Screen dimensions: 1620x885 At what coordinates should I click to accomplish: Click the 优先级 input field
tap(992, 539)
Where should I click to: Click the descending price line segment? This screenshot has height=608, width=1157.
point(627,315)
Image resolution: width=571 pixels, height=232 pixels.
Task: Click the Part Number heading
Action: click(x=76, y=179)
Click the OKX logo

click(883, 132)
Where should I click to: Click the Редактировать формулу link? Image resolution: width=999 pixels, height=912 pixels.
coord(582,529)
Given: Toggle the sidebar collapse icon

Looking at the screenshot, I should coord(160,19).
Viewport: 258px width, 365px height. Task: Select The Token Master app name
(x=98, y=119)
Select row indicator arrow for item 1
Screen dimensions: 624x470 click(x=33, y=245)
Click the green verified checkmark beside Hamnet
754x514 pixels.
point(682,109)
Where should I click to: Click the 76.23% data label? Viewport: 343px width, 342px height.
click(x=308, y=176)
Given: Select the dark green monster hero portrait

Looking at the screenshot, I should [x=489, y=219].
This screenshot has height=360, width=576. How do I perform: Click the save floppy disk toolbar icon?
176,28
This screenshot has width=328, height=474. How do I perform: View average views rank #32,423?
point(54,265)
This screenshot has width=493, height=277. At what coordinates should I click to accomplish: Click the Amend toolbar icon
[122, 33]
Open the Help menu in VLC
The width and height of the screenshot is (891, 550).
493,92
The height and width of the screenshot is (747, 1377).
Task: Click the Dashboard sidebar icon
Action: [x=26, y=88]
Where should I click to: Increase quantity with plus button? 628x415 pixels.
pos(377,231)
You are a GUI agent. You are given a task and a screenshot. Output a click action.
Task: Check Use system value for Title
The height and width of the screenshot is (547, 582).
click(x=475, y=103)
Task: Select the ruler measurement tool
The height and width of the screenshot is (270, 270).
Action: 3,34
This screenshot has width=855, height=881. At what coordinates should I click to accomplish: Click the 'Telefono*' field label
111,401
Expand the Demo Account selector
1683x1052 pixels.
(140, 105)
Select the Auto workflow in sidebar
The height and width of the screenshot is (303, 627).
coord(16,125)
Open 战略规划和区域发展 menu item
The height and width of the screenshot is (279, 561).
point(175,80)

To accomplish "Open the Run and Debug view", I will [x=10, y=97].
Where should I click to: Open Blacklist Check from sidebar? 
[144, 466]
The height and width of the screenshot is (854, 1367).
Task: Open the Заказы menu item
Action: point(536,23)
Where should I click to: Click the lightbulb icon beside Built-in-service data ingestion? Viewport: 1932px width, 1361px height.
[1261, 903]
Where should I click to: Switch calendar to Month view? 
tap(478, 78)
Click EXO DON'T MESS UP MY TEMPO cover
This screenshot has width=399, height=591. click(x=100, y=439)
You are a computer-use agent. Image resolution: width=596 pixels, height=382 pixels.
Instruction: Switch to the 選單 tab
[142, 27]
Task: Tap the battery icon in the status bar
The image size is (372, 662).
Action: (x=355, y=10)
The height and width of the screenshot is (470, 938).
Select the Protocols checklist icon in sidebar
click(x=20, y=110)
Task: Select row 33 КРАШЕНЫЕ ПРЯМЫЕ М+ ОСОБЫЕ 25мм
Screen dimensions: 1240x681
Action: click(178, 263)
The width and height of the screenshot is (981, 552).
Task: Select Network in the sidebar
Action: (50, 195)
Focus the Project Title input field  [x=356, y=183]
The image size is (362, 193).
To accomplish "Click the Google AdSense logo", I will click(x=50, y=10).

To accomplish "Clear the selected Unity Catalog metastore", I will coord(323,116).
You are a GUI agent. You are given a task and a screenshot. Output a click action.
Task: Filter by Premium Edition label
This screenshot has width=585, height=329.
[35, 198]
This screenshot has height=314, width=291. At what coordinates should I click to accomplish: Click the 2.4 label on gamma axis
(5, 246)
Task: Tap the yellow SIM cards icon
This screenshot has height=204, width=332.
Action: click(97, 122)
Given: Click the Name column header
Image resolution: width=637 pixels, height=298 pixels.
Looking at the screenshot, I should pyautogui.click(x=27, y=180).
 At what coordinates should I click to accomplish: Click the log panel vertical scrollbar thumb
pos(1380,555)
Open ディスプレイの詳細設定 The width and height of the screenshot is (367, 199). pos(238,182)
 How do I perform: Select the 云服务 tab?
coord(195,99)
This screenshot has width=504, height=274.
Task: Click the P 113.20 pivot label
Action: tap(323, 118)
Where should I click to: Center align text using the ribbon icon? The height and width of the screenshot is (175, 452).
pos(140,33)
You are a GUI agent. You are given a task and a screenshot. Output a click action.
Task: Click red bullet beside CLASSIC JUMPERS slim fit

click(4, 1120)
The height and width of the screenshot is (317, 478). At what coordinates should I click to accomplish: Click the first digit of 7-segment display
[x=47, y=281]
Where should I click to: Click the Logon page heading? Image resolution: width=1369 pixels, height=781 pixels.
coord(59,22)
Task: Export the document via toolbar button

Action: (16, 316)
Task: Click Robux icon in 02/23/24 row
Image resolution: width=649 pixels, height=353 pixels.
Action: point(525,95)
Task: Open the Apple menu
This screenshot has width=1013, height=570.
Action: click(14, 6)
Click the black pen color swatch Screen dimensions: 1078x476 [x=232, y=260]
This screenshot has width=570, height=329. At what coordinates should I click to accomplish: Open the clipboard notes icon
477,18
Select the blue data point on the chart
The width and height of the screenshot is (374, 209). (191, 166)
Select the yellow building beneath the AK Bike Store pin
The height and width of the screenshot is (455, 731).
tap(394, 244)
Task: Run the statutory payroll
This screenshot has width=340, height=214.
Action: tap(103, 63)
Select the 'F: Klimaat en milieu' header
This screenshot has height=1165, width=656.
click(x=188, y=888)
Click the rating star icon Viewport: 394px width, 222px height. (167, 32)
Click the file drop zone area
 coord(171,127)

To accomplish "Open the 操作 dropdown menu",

■ THE REQUEST
Reproduce every item above verbatim, line for line, with nothing added or left out.

■ SOLUTION TO THIS EXERCISE
Screen dimensions: 1620x885 At what coordinates should I click to accomplish: Click the 优先级 input field
tap(992, 539)
Where should I click to: Click the descending price line segment? This screenshot has height=608, width=1157.
point(627,315)
Image resolution: width=571 pixels, height=232 pixels.
Task: Click the Part Number heading
Action: click(x=76, y=179)
Click the OKX logo

click(883, 132)
Where should I click to: Click the Редактировать формулу link? Image resolution: width=999 pixels, height=912 pixels.
coord(582,529)
Given: Toggle the sidebar collapse icon

Looking at the screenshot, I should coord(160,19).
Viewport: 258px width, 365px height. Task: Select The Token Master app name
(x=98, y=119)
Select row indicator arrow for item 1
Screen dimensions: 624x470 click(x=33, y=245)
Click the green verified checkmark beside Hamnet
754x514 pixels.
point(682,109)
Where should I click to: Click the 76.23% data label? Viewport: 343px width, 342px height.
click(x=308, y=176)
Given: Select the dark green monster hero portrait

Looking at the screenshot, I should [x=489, y=219].
This screenshot has height=360, width=576. How do I perform: Click the save floppy disk toolbar icon?
176,28
This screenshot has width=328, height=474. How do I perform: View average views rank #32,423?
point(54,265)
This screenshot has width=493, height=277. At what coordinates should I click to accomplish: Click the Amend toolbar icon
[122, 33]
Open the Help menu in VLC
The width and height of the screenshot is (891, 550).
493,92
The height and width of the screenshot is (747, 1377).
Task: Click the Dashboard sidebar icon
Action: [x=26, y=88]
Where should I click to: Increase quantity with plus button? 628x415 pixels.
pos(377,231)
You are a GUI agent. You are given a task and a screenshot. Output a click action.
Task: Check Use system value for Title
The height and width of the screenshot is (547, 582).
click(x=475, y=103)
Task: Select the ruler measurement tool
The height and width of the screenshot is (270, 270).
Action: 3,34
This screenshot has width=855, height=881. At what coordinates should I click to accomplish: Click the 'Telefono*' field label
111,401
Expand the Demo Account selector
1683x1052 pixels.
(140, 105)
Select the Auto workflow in sidebar
The height and width of the screenshot is (303, 627).
coord(16,125)
Open 战略规划和区域发展 menu item
The height and width of the screenshot is (279, 561).
point(175,80)

To accomplish "Open the Run and Debug view", I will [x=10, y=97].
Where should I click to: Open Blacklist Check from sidebar? 
[144, 466]
The height and width of the screenshot is (854, 1367).
Task: Open the Заказы menu item
Action: point(536,23)
Where should I click to: Click the lightbulb icon beside Built-in-service data ingestion? Viewport: 1932px width, 1361px height.
[1261, 903]
Where should I click to: Switch calendar to Month view? 
tap(478, 78)
Click EXO DON'T MESS UP MY TEMPO cover
This screenshot has width=399, height=591. click(x=100, y=439)
You are a computer-use agent. Image resolution: width=596 pixels, height=382 pixels.
Instruction: Switch to the 選單 tab
[142, 27]
Task: Tap the battery icon in the status bar
The image size is (372, 662).
Action: (x=355, y=10)
The height and width of the screenshot is (470, 938).
Select the Protocols checklist icon in sidebar
click(x=20, y=110)
Task: Select row 33 КРАШЕНЫЕ ПРЯМЫЕ М+ ОСОБЫЕ 25мм
Screen dimensions: 1240x681
Action: click(178, 263)
The width and height of the screenshot is (981, 552).
Task: Select Network in the sidebar
Action: (50, 195)
Focus the Project Title input field  [x=356, y=183]
The image size is (362, 193).
To accomplish "Click the Google AdSense logo", I will click(x=50, y=10).

To accomplish "Clear the selected Unity Catalog metastore", I will coord(323,116).
You are a GUI agent. You are given a task and a screenshot. Output a click action.
Task: Filter by Premium Edition label
This screenshot has width=585, height=329.
[35, 198]
This screenshot has height=314, width=291. At what coordinates should I click to accomplish: Click the 2.4 label on gamma axis
(5, 246)
Task: Tap the yellow SIM cards icon
This screenshot has height=204, width=332.
Action: click(97, 122)
Given: Click the Name column header
Image resolution: width=637 pixels, height=298 pixels.
Looking at the screenshot, I should pyautogui.click(x=27, y=180).
 At what coordinates should I click to accomplish: Click the log panel vertical scrollbar thumb
pos(1380,555)
Open ディスプレイの詳細設定 The width and height of the screenshot is (367, 199). pos(238,182)
 How do I perform: Select the 云服务 tab?
coord(195,99)
This screenshot has width=504, height=274.
Task: Click the P 113.20 pivot label
Action: tap(323, 118)
Where should I click to: Center align text using the ribbon icon? The height and width of the screenshot is (175, 452).
pos(140,33)
You are a GUI agent. You are given a task and a screenshot. Output a click action.
Task: Click red bullet beside CLASSIC JUMPERS slim fit

click(4, 1120)
The height and width of the screenshot is (317, 478). At what coordinates should I click to accomplish: Click the first digit of 7-segment display
[x=47, y=281]
Where should I click to: Click the Logon page heading? Image resolution: width=1369 pixels, height=781 pixels.
coord(59,22)
Task: Export the document via toolbar button

Action: (16, 316)
Task: Click Robux icon in 02/23/24 row
Image resolution: width=649 pixels, height=353 pixels.
Action: point(525,95)
Task: Open the Apple menu
This screenshot has width=1013, height=570.
Action: click(14, 6)
Click the black pen color swatch Screen dimensions: 1078x476 [x=232, y=260]
This screenshot has width=570, height=329. At what coordinates should I click to accomplish: Open the clipboard notes icon
477,18
Select the blue data point on the chart
The width and height of the screenshot is (374, 209). (191, 166)
Select the yellow building beneath the AK Bike Store pin
The height and width of the screenshot is (455, 731).
tap(394, 244)
Task: Run the statutory payroll
This screenshot has width=340, height=214.
Action: tap(103, 63)
Select the 'F: Klimaat en milieu' header
This screenshot has height=1165, width=656.
click(x=188, y=888)
Click the rating star icon Viewport: 394px width, 222px height. (167, 32)
Click the file drop zone area
 coord(171,127)

To accomplish "Open the 操作 dropdown menu",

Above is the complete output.